__Stated goal__.
Swap "attribute" for "feature" in the decision tree program text below, between "The cost of" and "the second one.", inclusive, and give that part again.

__Given text__.
====================

The cost of each attribute would be read from the <costs_file>.
This file would be also a csv file, with attribute names in the
first line and costs in the second one.
-m this parameters causes the program to enter in manual mode. In
this mode the user would be asked to select to continue with the
selected value or to use a custom one in each step of the tree
creation process.
In any step of the process the user would be allowed to end the
manual mode, allowing the algorithm to generate the remining tree
automatically.
-r this parameter causes to use information relation value to compute
the best parameter instead of using only the information gain.
Information relation is more appropriate in some cases as it takes
into account not only the information gain for a given attribute,
but also the information needed to chose one value between all the
possible values for the attribute. That is why it can be more
accurate in some situations.
-u when provided with this parameter instead of ending when the tree
is generated the program will allow to use the created tree like
when use_decision_tree.py is invoked.
This program allow to use the stored XML trees to make decisions. It
adds some extra functionalities to the -u parameter of
create_decision_tree.py
.
The main extra functionality is allowing to test the tree with many data groups automatically. The data must be provided also in csv files. Each line represents an independent group of data, and the result will be append in the same line after all the entries.
-m this option activates the extra functionality an expects <datafile>
csv file as parameter.
-t changes the name of the Result column in the <datafile>. If this
parameter is not specified "Result" will be used instead.
-v it causes the program to print the decision tree in the standard
output.

====================

__Data records__.
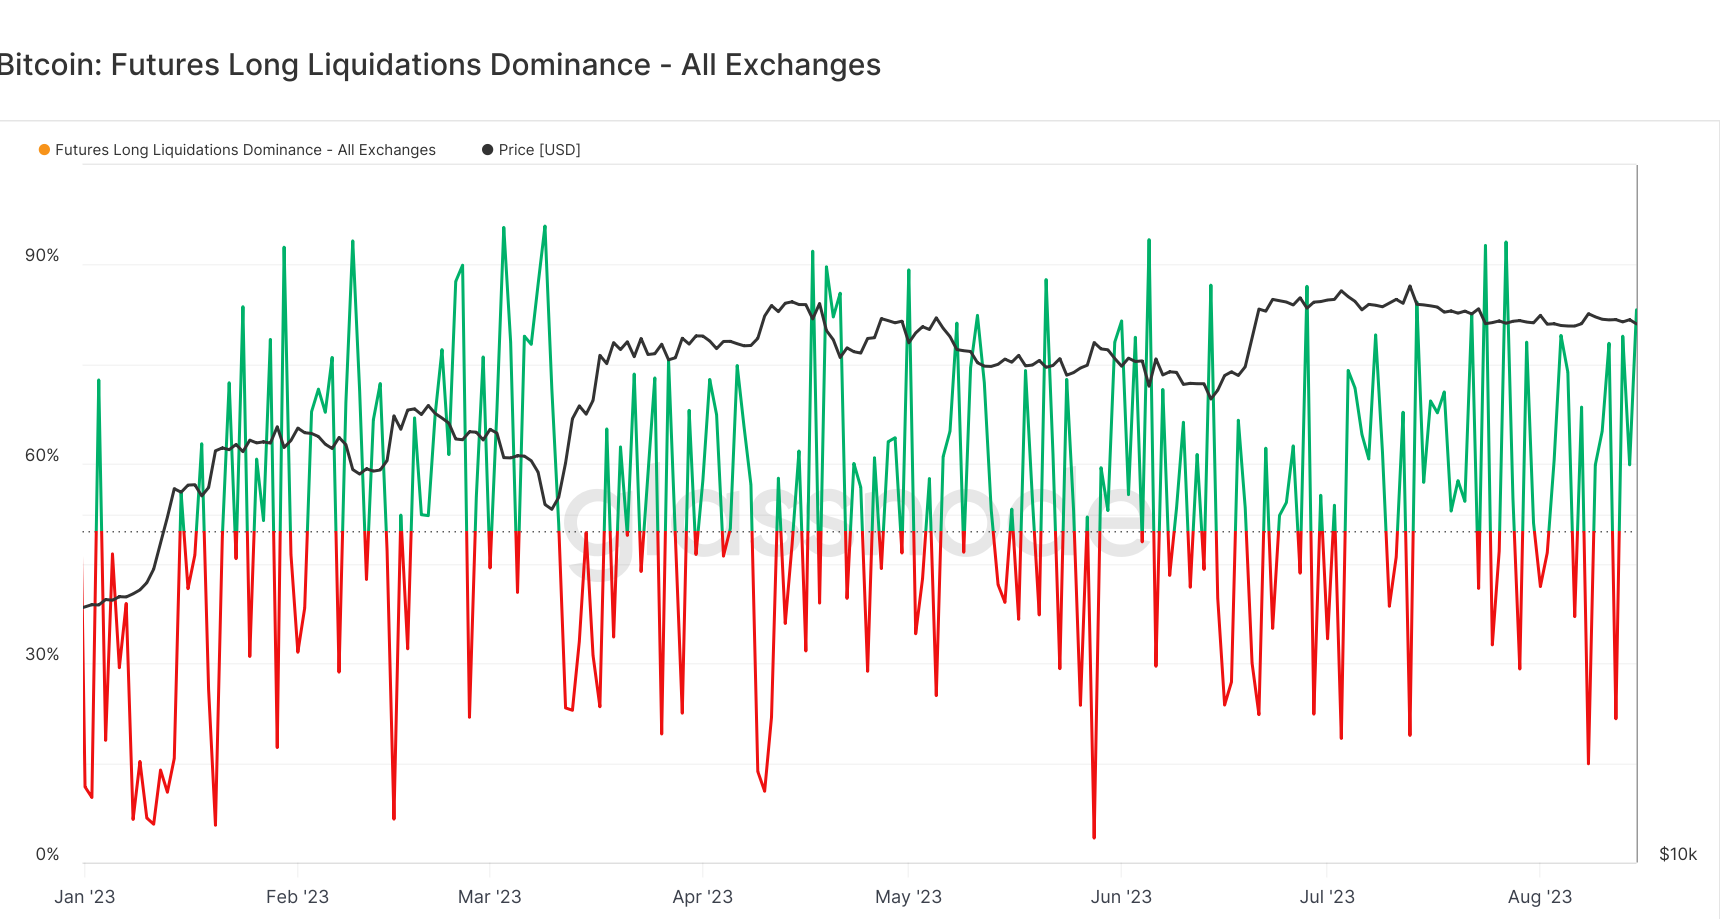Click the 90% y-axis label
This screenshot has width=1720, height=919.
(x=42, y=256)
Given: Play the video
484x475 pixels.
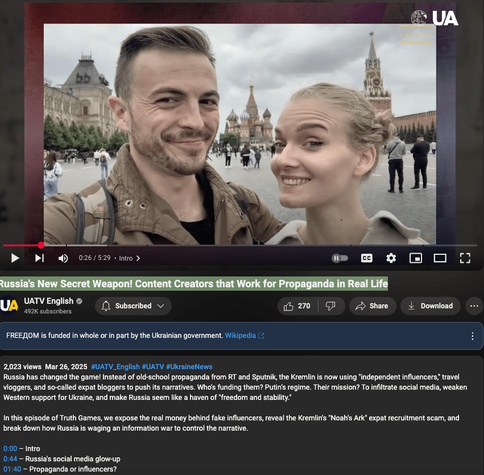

====================

__Result of the exercise__.
The cost of each feature would be read from the <costs_file>.
This file would be also a csv file, with feature names in the
first line and costs in the second one.